O Alquimista, e o troco que o sebo devolve

O romance brasileiro mais vendido no mundo custa perto de R$ 35 novo, e a ficha calcula quanto o balcão devolve de cada hora lida.

Pilha de exemplares usados do mesmo romance sobre o balcão de um sebo, com o comprador separando o que fica e o que volta para a sacola.

Exemplares usados na triagem do balcão do sebo

 

O balcão do sebo tem uma triagem que ninguém escreve na parede. O comprador abre a sacola, separa o que interessa numa pilha pequena e empurra o resto de volta. Na pilha empurrada de volta aparece quase sempre o mesmo título, com a mesma capa conhecida.

O romance é O Alquimista, publicado em 1988. Na livraria ele sai por volta de R$ 35, e nos marketplaces de sebo do país aparece aos milhares anunciado como usado, com etiquetas de R$ 12, R$ 15, R$ 18.

A quantidade explica a etiqueta. São mais de 85 milhões de exemplares no mundo, e o título entrou no Guinness como o livro mais traduzido de um autor vivo. Cada exemplar vendido um dia vira estoque de segunda mão em algum balcão.

O que o sebo devolve não é uma fração do preço de capa. É uma fração do que o próprio sebo espera cobrar depois, e as duas contas ficam bem longe uma da outra.

Dá para medir tudo sem sair da mesa: etiqueta nova, etiqueta usada, palavras de texto corrido, horas de leitura e o troco que volta quando o exemplar lido cruza o balcão outra vez.

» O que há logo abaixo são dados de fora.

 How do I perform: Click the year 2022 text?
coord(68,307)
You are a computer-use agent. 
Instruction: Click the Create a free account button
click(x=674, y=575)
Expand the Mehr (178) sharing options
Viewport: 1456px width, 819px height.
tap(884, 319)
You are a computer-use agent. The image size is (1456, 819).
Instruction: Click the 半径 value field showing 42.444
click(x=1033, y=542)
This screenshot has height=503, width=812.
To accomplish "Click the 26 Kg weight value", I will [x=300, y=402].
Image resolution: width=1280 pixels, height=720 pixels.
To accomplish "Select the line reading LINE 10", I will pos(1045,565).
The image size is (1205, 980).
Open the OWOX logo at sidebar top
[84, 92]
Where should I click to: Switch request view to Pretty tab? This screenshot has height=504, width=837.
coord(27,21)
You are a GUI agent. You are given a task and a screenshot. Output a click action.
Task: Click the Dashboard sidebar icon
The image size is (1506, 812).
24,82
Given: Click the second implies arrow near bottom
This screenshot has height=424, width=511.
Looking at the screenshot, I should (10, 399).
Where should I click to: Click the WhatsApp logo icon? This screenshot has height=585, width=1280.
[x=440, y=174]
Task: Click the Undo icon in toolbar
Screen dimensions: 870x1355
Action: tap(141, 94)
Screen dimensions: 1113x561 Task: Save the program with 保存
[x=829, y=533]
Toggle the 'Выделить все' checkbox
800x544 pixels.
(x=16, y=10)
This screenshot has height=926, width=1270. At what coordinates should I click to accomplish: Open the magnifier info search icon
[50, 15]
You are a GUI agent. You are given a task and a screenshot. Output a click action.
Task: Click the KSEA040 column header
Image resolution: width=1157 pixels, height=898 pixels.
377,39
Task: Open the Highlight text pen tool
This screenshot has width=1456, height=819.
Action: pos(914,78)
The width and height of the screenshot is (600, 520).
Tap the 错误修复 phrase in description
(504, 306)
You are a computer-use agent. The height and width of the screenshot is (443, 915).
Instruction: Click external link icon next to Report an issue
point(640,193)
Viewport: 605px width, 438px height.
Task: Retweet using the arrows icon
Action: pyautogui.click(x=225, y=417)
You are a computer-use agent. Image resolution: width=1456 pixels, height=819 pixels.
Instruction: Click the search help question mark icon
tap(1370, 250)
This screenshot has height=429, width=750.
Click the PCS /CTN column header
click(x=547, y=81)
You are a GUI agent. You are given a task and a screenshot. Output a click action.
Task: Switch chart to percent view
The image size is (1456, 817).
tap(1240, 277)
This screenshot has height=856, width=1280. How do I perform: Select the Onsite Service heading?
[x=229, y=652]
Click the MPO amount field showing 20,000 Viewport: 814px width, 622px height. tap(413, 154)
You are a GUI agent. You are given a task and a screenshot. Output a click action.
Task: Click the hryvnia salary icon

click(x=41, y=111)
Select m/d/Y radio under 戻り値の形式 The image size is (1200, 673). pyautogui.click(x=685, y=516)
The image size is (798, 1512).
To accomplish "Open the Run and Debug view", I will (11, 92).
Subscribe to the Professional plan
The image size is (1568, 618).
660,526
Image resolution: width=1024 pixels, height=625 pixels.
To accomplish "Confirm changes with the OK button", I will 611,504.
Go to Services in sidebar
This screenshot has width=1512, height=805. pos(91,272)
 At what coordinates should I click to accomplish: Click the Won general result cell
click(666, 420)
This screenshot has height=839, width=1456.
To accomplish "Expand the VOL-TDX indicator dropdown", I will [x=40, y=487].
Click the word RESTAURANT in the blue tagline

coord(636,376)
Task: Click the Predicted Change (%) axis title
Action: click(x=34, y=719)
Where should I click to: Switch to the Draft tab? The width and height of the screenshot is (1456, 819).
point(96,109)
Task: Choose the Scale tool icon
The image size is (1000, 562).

A conta tem uma inversão embutida. Livro que todo mundo tem devolve pouco, e livro que quase ninguém tem devolve muito. A primeira tiragem deste mesmo romance teve 900 exemplares em 1988, e ela vive hoje num mercado que não é o do balcão comum.

Existe ainda uma terceira variável, e ela não aparece em nenhuma etiqueta. São 208 páginas, perto de três horas de leitura. Livro curto muda a divisão inteira, porque o preço da hora sobe mesmo quando o preço do volume parece baixo.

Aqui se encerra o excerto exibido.